The Influence of Different Molecular Weights of Polyethylene Glycol (Peg) to the Formation of the Aqueous Two-Phase System Peg-Natrium Salt of Citric Acid-Water

When two particular chemically different polymers (e.g., dextran (Dex) and polyethylene glycol (PEG)) or one polymer and a specific salt (e.g., PEG and sodium phosphate) are mixed at certain concentrations in an aqueous solution, the solution separates into two immiscible phases. One phase is rich in one polymer, and the second phase is rich in the other polymer as (or salt) with water as a solvent in both phases [1,2].

One of the main characteristics of polymer-water two-phase systems is its binodal curve. In the below Figure 1 is the schematic phase diagram (binodal curve) of the aqueous mixture of PEG and salt (or another polymer).

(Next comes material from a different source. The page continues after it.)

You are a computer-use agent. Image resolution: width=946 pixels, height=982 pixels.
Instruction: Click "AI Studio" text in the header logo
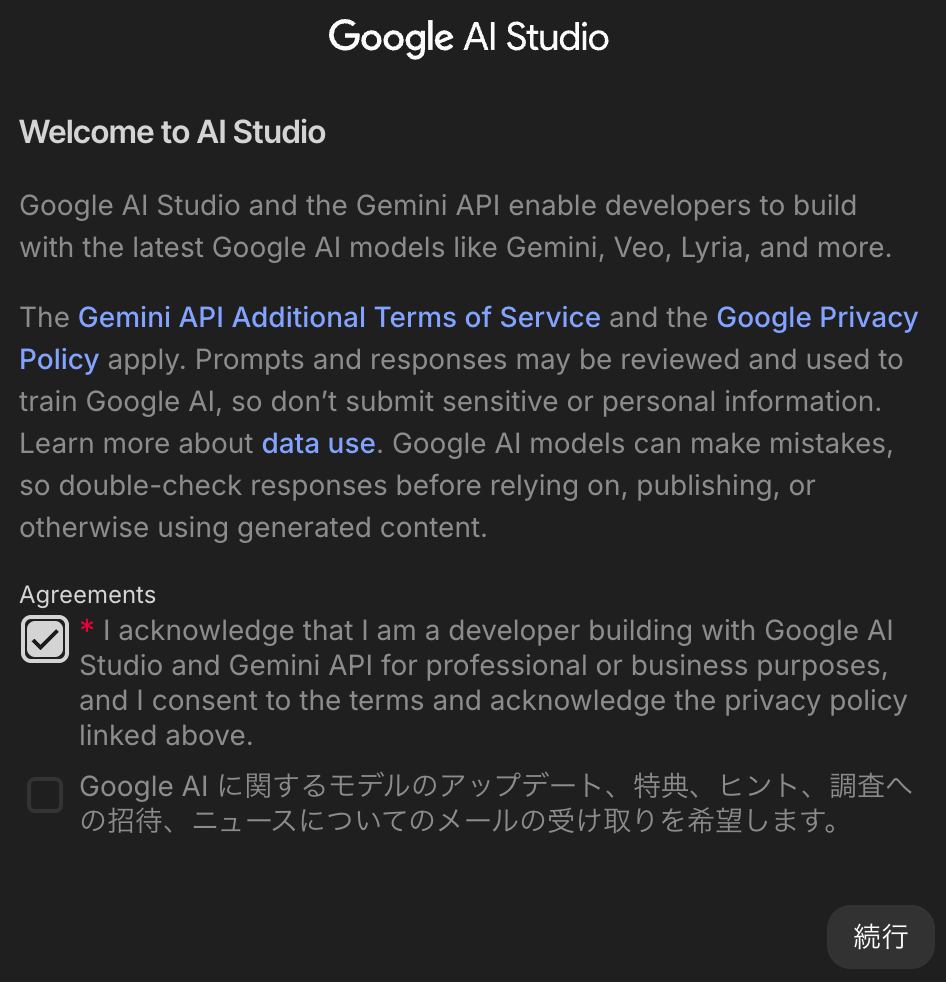tap(536, 38)
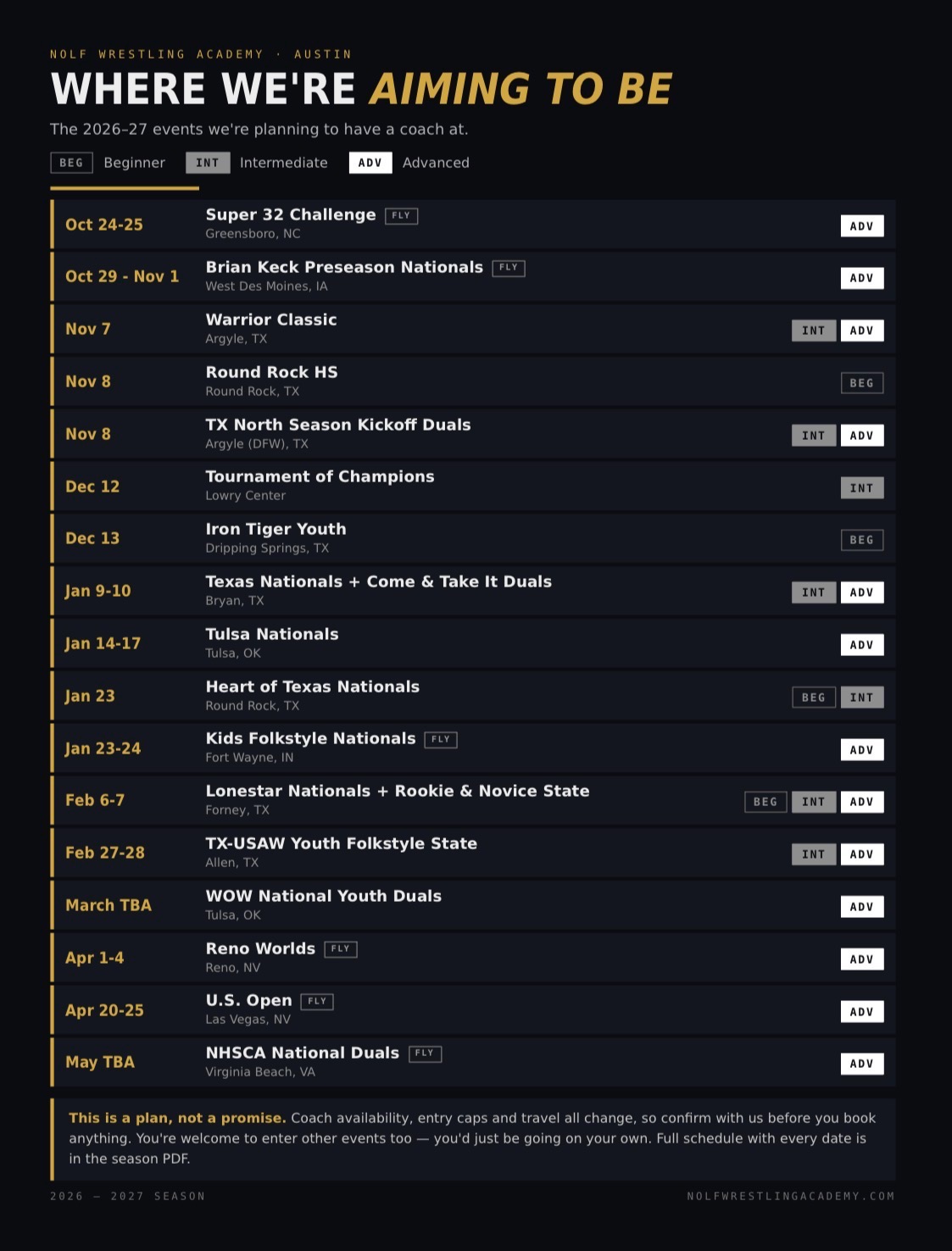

Figure 1: Schematic phase diagram of ATPS. A=two phases, B=one liquid phase, C=critical point, EF=tie line, E=composition of the top phase, F=compositions of the bottom phase, and D=total composition.

Generally, binodal of two-phase aqueous polymer systems is understand that the geometrical place of transition points from one-phase oblast to two-phase oblast in coordinate system which consist of concentration of polymers. In the Figure 1, bottom oblast from binodal curve is called one-phase or homogen oblast and top oblast is called two-phase or heterogen oblast. In other words, if we prepare the system which corresponding to any point that taken from heterogen oblast (A), this system is separated to two-phase in thermodynamic equilibrium. One of the phases of the system is enriched with anyone (for example, first phase PEG, second phase salt) of polymers.

The binodal curve and tendency angle of connecting (or tie) line are taken as a main characteristic of polymer-polymer-water two-phase systems. The connecting line (EF) in phase diagram is passes point which shows the composition of polymers of initial system that taken heterogen oblast and passes points which show that the composition of phases are corresponding to this point, existed at the same time. At the same time, polymer composition of phases which of two-phase system is the same with any point which taken on the connecting line. These phases are differing from each other for only volumes. As the result of the research works, for given pair of polymers and solvent if taken some initial system and forming contacting lines, these lines are parallel to each other.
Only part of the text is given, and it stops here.